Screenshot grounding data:
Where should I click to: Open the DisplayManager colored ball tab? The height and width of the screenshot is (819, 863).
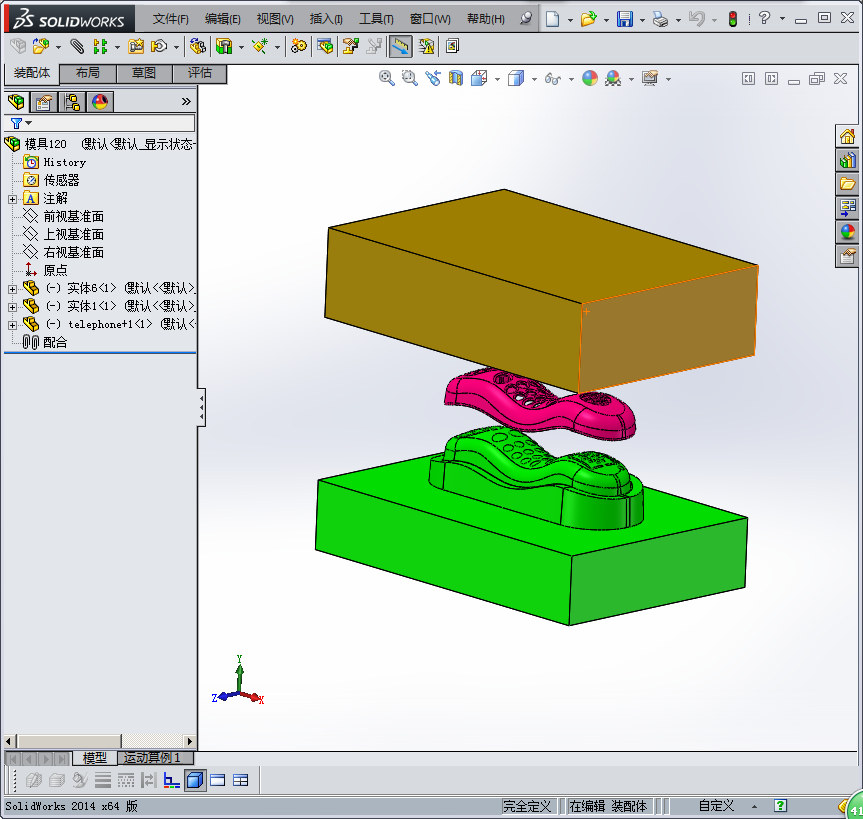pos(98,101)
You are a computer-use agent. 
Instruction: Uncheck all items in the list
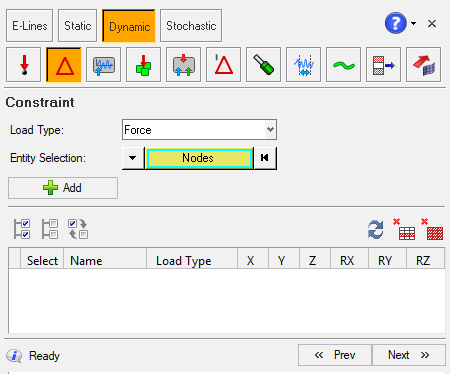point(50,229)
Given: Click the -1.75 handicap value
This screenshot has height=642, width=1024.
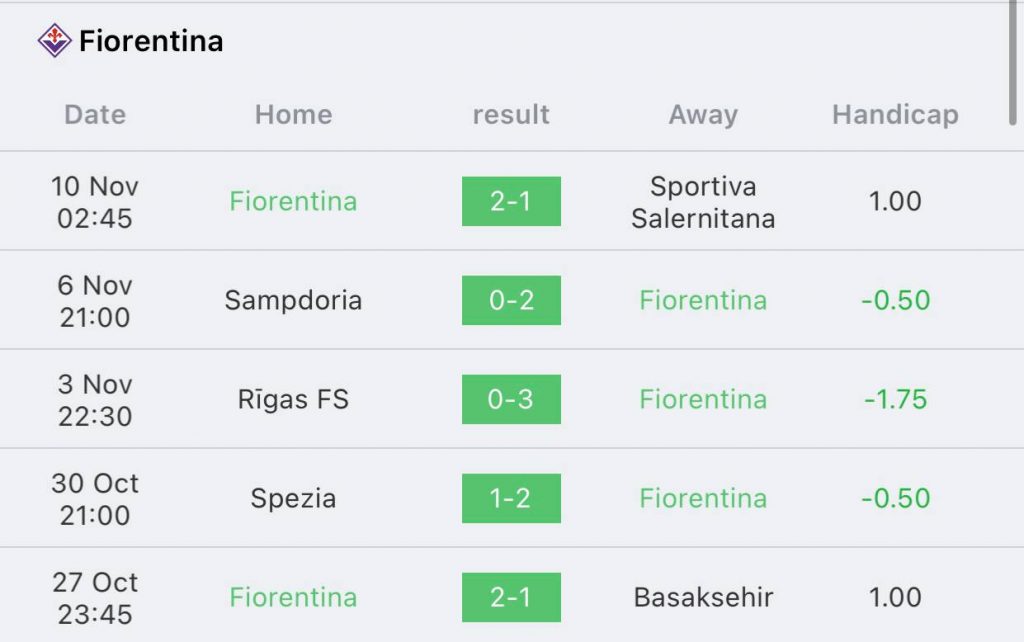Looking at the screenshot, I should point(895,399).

• What you have to do: A word-for-word copy of every entry, with the pictures left out, is the required answer.

• Task output:
Where should I click to: Open the DisplayManager colored ball tab? The height and width of the screenshot is (819, 863).
pos(98,101)
You are a computer-use agent. 
Instruction: Uncheck all items in the list
point(50,229)
Given: Click the -1.75 handicap value
This screenshot has height=642, width=1024.
Looking at the screenshot, I should point(895,399).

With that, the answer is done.